Combined effects of the QTLs on EL. The multiple-QTL models including one to seven loci (see Fig. 3 for locus details) and their P values are shown in the table. The number of loci and the percent of the total variance each model accounts for are plotted in the Bottom figure. The composite LOD score for each model is represented by the color scale.
We tested effects of sex and kinship, the former to define sex-influenced loci and the latter to detect residual, and potentially confounding, effects of genetic background. There was a noticeable difference in locomotor scores between male and female rats (SI Appendix, Fig. S7A). When both sex and kinship were used as covariates in a linear mixed model there were some minor changes of the signals at some loci, but the overall QTL results were unchanged (SI Appendix, Fig. S7B). Using sex as a covariate did not identify additional QTLs, and there was not a sex-specific origin of any of the seven genome-wide QTLs.
Genetic Association of APBA2 with Novelty Seeking and Drug Addiction in Human Samples.
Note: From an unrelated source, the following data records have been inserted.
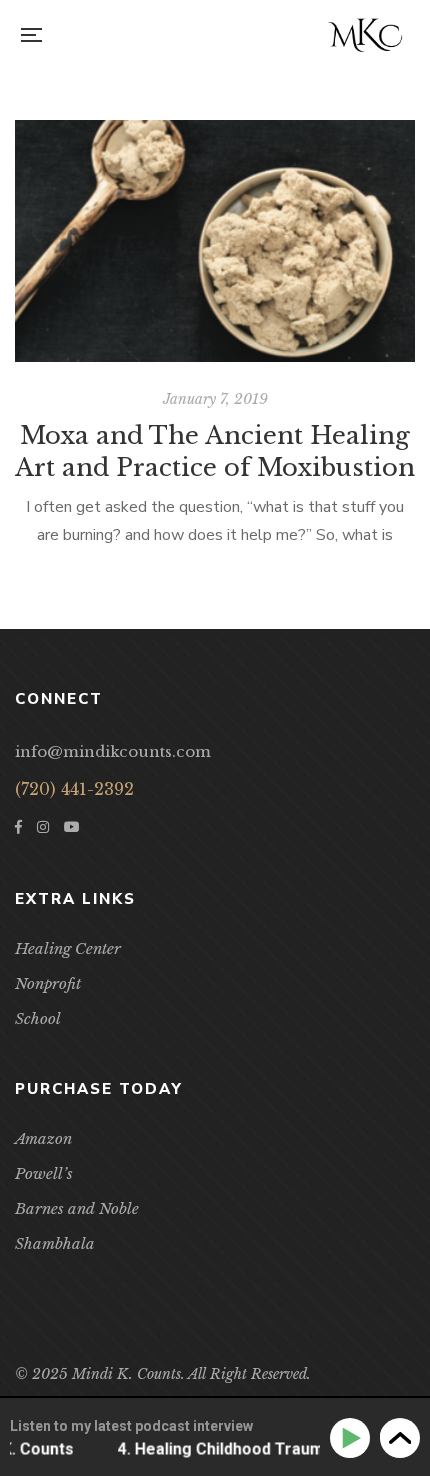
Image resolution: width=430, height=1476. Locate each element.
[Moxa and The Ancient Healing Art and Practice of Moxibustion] (215, 241)
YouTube (72, 827)
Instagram (43, 827)
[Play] (353, 1438)
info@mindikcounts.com (113, 751)
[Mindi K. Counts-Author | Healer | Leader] (365, 35)
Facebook (18, 827)
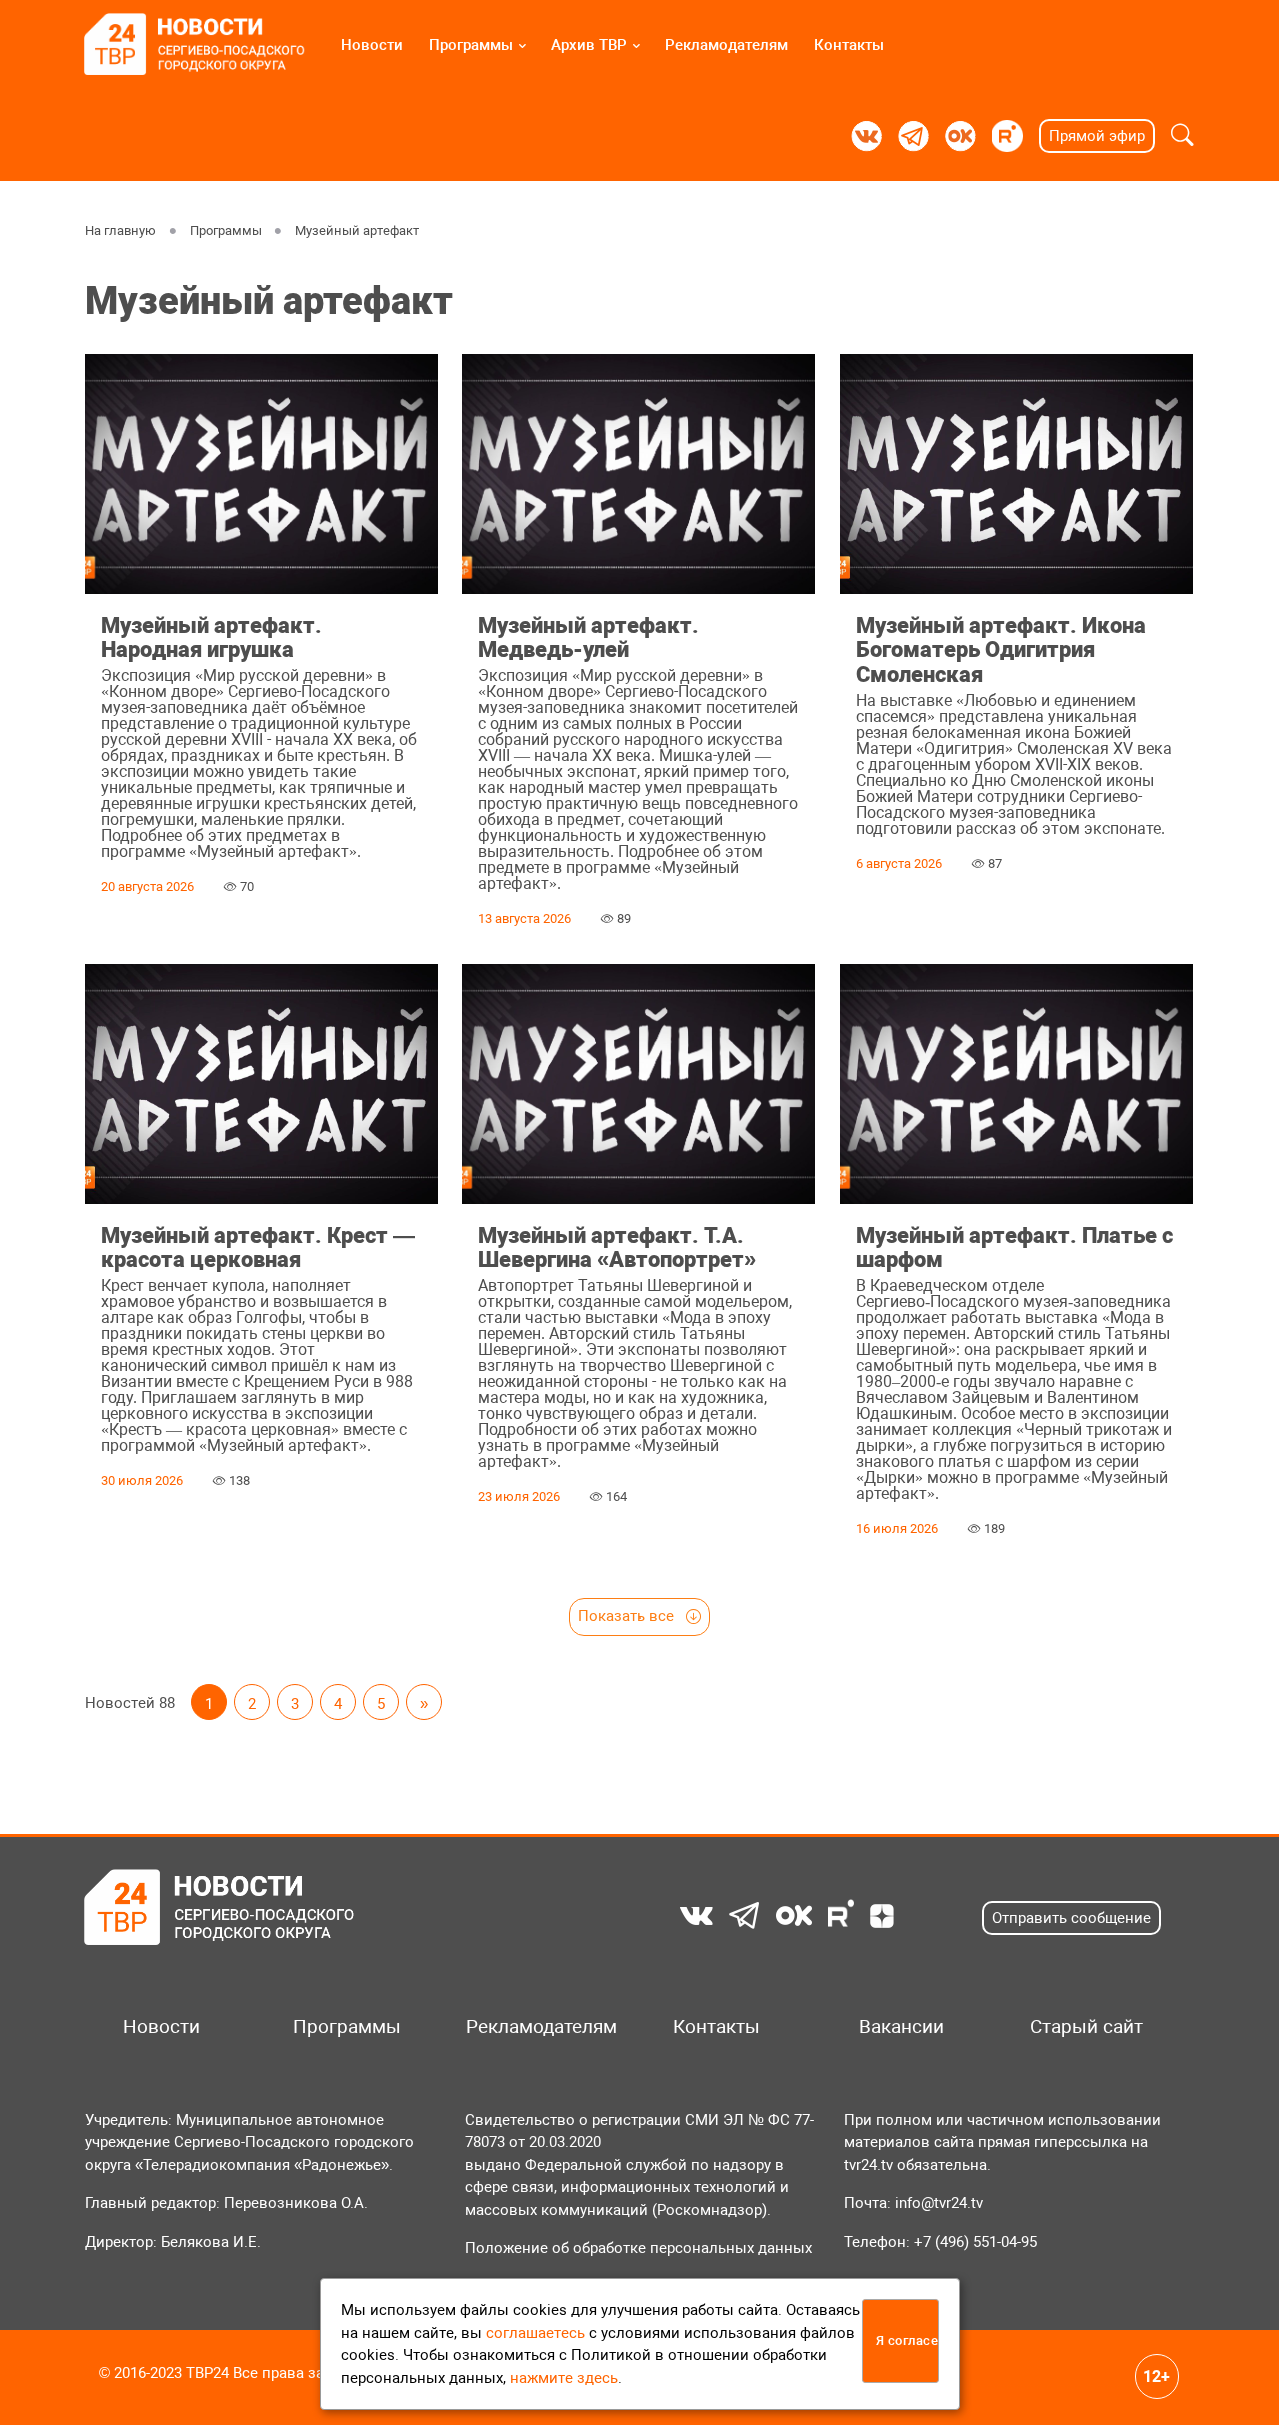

The largest F2 QTL, at S126771200, implicates a genomic region centered on 126–127 Mb of chromosome 1. To narrow this region, we examined the exome sequences of bHR and bLR F0 rats, observing that no segregating SNVs are found beyond a 500-kb region around S126771200 (Fig. 6A and SI Appendix, Fig. S8). Therefore, it is likely that the functional locus revealed by QTL analysis resides within this 500-kb region. S126771200 itself is a potentially functional missense variant (D219N) of an intronless gene, Nsmce3. The human ortholog NSMCE3 is part of the SMC5–6 chromatin reorganizing complex involved in neural development (27, 28). However, several other genes in this interval contain single nucleotide variants segregating between HR and LR F0 rats (SI Appendix, Fig. S8). Apba2 [amyloid beta (A4)] precursor protein-binding, family A, member 2), is located between S126348556 (LOD score 7.40) and S126771200, the variant that generated the highest LOD score. Apba2 is of great interest for EL because it encodes a neuronal adaptor protein known to be a component of a multimeric complex mediating synaptic vesicle docking/fusion (29, 30). More importantly, Abpa2 was shown to influence locomotor behavior in mice and knockout of Abpa2 results in impaired response to novel objects (31). Although we only identified one intronic segregating variant (located 24 bp upstream of the fourth exon) in Apba2, it is possible that a genetic variant(s) in introns of Apba2 or outside the gene coding region is responsible for the strong QTL signal.
Fig. 6.
Genetic association of APBA2 SNPs with TPQ novelty seeking, alcohol/drug dependence, and related diagnoses in the Finnish sample. (A) (Top) Variants segregating in F0 bHR and bLR rats in the 124- to 129-Mb region of chromosome 1. y axis shows Fisher’s exact test P values (−log10) of the variants. (Middle) Syntenic regions between rat and human within the 1-Mb location containing segregating variants are highlighted with red dashed lines. (Bottom) Association (−log10 P) of the tag SNPs with psychiatric diagnoses (Upper) and TPQ novelty seeking subscales (Lower) across the human genomic region syntenic to the rat. (B) (Top) Genotype frequency comparisons of rs12439432 between controls and cases with the related diagnosis. (Bottom) Genotype-based association of rs8030727 with novelty seeking subscales for controls, cases, and both.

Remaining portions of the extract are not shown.